Futurist artist Umberto Boccioni created the bronze sculpture, ‘Development of a Bottle in Space’ (1913) from a drawing published in his book “Technical Manifesto of Futurist Sculpture” (1912). The artist explains his intention to “open the figure like a window and include in it the milieu in which it lives.” He also stated his desire to “proclaim the absolute and complete abolition of finite lines and the contained statue.”

This 20th century sculpture depicts movement, speed, and technology (Futurist movement). The ‘Development of a Bottle in Space’, cast in silvery bronze, was stripped open and sculpted, a process that involved breaking a bottle into winding sections and combining relative and absolute motion to give it a rotary appearance.

Donald Kuspit, Professor of Art and Philosophy, Ph.D., University of Michigan, theorizes that the sculpture’s rhythmic movement suggests a more sexual connotation that is “inherent rather than imposed.” He compares this sculpture to Duchamp’s ‘Nude Descending the Staircase, No. 2’ (1912) which symbolizes masturbation.

Marjorie Perloff, author of ‘The Futurist Moment’ (1986), describes the sculpture as bearing a series of bottle-shaped shells, hollowed out and fitted inside each other. She refers to its base as a “concave shape with a simple unbroken profile”, a description that supports the implied theory of a center within the object.
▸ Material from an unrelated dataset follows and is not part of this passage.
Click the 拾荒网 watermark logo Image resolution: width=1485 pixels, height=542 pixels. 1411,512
Umberto Boccioni explained his vision for the piece in the preface of the catalogue for the First Exhibition of Futurist Sculpture in Paris (1913) by stressing the need for “fusion of the environment with the object” in order to “make the figure live in its environment without making it a slave to a supporting base.”
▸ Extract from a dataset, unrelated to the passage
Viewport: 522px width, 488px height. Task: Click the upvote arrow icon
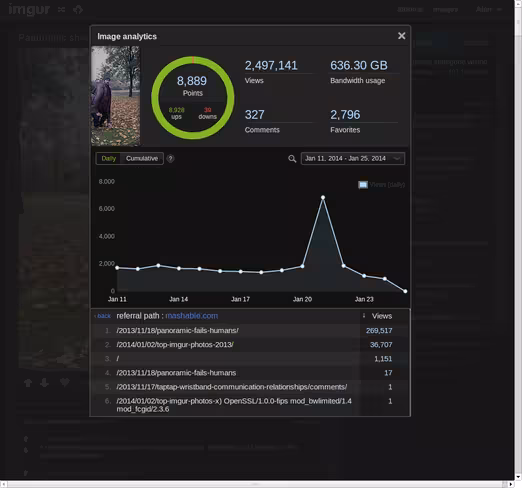(28, 383)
Rosalind Krauss, author of ‘Passages in Modern Sculpture’ (1981), describes the sculpture as a “symbol of invariance.” Krauss comments that “The sculpture dramatizes a conflict between the poverty of information contained in the single view of the object and the totality of the vision that is basic to any serious claim to ‘know’ it.”

‘Development of a Bottle in Space’, once exhibited at the Panama-Pacific International Exposition in San Francisco (1915), has since become part of a collection at the Museum of Modern Art in New York.